SOURCE DOCUMENT:
★ ★ ★ ★ ★

2. Earnings per share data have the same limitations that any income figure has under current generally
accepted accounting principles. The alternative methods available for computing net income
sometimes make comparisons among companies difficult, and the condensed EPS figure does not
remove this difficulty. In some cases, the existence of EPS data even increases the lack of
comparability because EPS information is frequently disclosed separately from any note disclosure
describing the accounting methods employed.
3. The investor uses EPS to help forecast the future profitability of an investment. If potential future
common stock transactions dilute the investor’s ownership interest in the company, future EPS will
decline relative to the past figures under the same conditions. By preparing predictive EPS, the
potential impact of conversion of convertible securities and exercise of stock options, warrants, or
rights can be captured in the EPS figure.
4. A simple capital structure consists only of common or common and preferred stock. It includes no
convertible securities, options, warrants, or rights that upon conversion or exercise would in the
aggregate dilute EPS. A complex capital structure includes securities and rights that would have a
dilutive effect on EPS if converted or exercised.
5. When a company issues a stock dividend, a stock split, or a reverse stock split, the number of shares
of stock is changed, but there is no other effect on the corporation’s resources. To meaningfully
compare EPS figures in the current period with earlier periods, the new capital structure should be
reflected retroactively in all prior periods. The unit in which EPS is measured should always be
uniform across accounting periods.
6. Dilution of EPS refers to the effect that certain types of securities - whose terms enable their holders
to acquire common shares - will have on EPS data if these securities are converted into common
stock. If in a complex capital structure, conversion of convertible securities or exercise of options,
warrants, or rights would reduce the EPS from what it would have been using only common shares
outstanding, dilution of EPS has occurred.
7. Anti-dilutive security is one whose terms permit it to be exercised or converted into common stock.
Still, if converted, the EPS would be increased, or the loss per share decreased from what it would
have been using only common shares outstanding. Because of changing economic conditions,
security may be dilutive in one accounting period but anti-dilutive in another. If stock options,
warrants, rights, or convertible securities are anti-dilutive, they are ignored in computing EPS.
Antidilutive securities are ignored for two reasons. First, by doing so, diluted EPS gives a worst-case
scenario for existing stockholders. Second, the economic terms of anti-dilutive securities suggest that
the probability that they will be converted soon is low.
8. The treasury stock method is a means of determining the extent of dilution in EPS arising from
options, warrants, and rights. Under the treasury stock method, EPS is computed as though the
options, warrants, and rights were exercised at the beginning of the period or at time of issuance,
whichever comes later, and as though the funds obtained thereby were applied to the reacquisition of
common stock at the market price for that period. The computation is necessary whenever the
market price of the available stock exceeds the exercise price of the options, warrants, or rights
during the period.
9. The interest expense related to convertible debt, net of taxes, should be added back to income (in the
numerator) for the computation of EPS.
10. The if-converted method assumes the conversion of the security as of the beginning of the fiscal year
or as of the date of issue, whichever comes later. It is used to compute EPS “as if” the securities
were converted.

★ ★ ★ ★ ★

PROBLEMS TO SOLVE:
- 1) Revise the earnings per share notes from "5. When a company" to "EPS has occurred.", replacing "retroactively" with "retrospectively".
- 2) Answer these questions using the earnings per share notes:
(a) What does a simple capital structure consist of?
(b) How are anti-dilutive securities treated in computing EPS?
(c) Under the if-converted method, as of when is the conversion of the security assumed?
- 3) List every corporate action that the earnings per share notes say changes the number of shares without any other effect on the corporation's resources.

SUPPLIED DATA:

★ ★ ★ ★ ★

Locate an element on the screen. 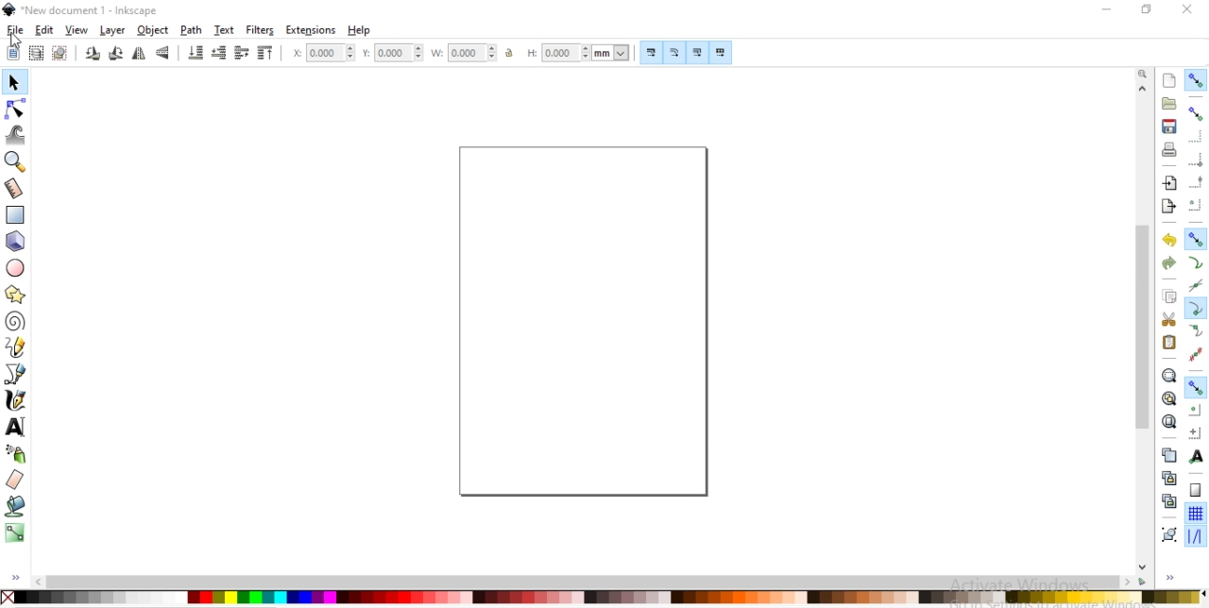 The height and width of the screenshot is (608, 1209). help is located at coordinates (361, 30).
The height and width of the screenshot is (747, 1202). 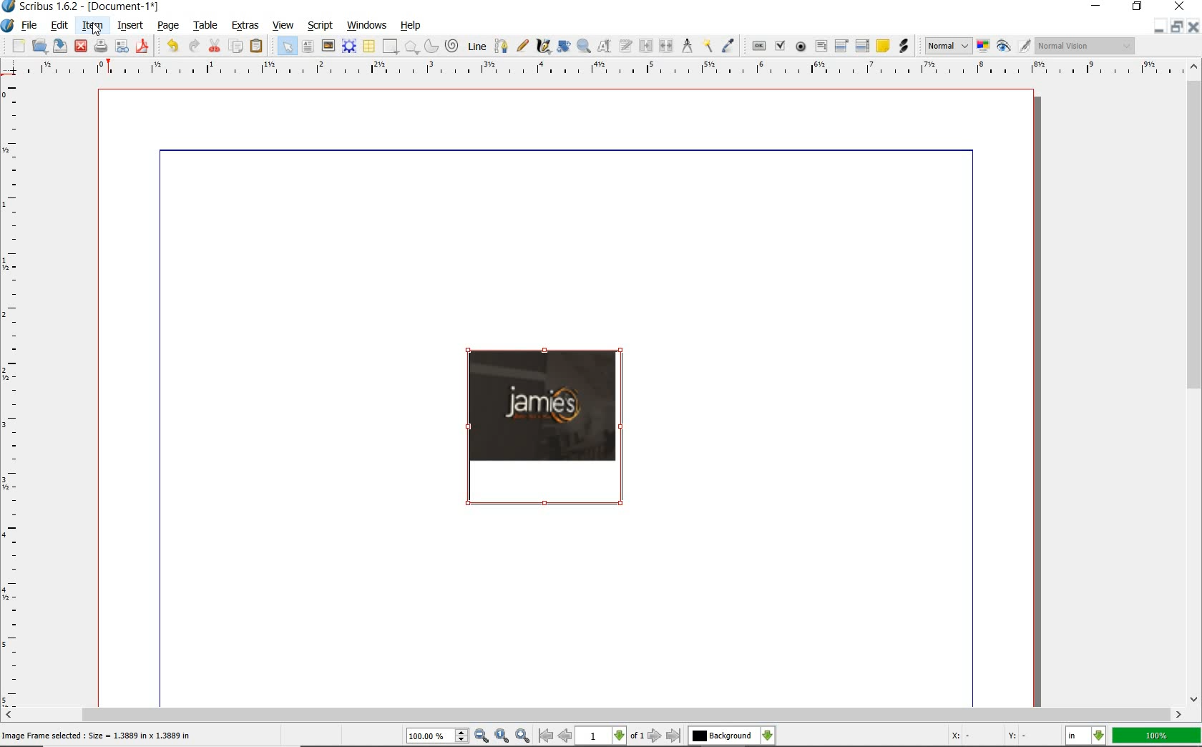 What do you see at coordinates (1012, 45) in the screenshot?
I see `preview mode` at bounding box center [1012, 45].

★ ★ ★ ★ ★

SOLUTION LIST:
- 1)
5. When a company issues a stock dividend, a stock split, or a reverse stock split, the number of shares
of stock is changed, but there is no other effect on the corporation’s resources. To meaningfully
compare EPS figures in the current period with earlier periods, the new capital structure should be
reflected retrospectively in all prior periods. The unit in which EPS is measured should always be
uniform across accounting periods.
6. Dilution of EPS refers to the effect that certain types of securities - whose terms enable their holders
to acquire common shares - will have on EPS data if these securities are converted into common
stock. If in a complex capital structure, conversion of convertible securities or exercise of options,
warrants, or rights would reduce the EPS from what it would have been using only common shares
outstanding, dilution of EPS has occurred.

- 2)
(a) Only common stock, or common and preferred stock.
(b) They are ignored.
(c) As of the beginning of the fiscal year or the date of issue, whichever comes later.

- 3)
A stock dividend
A stock split
A reverse stock split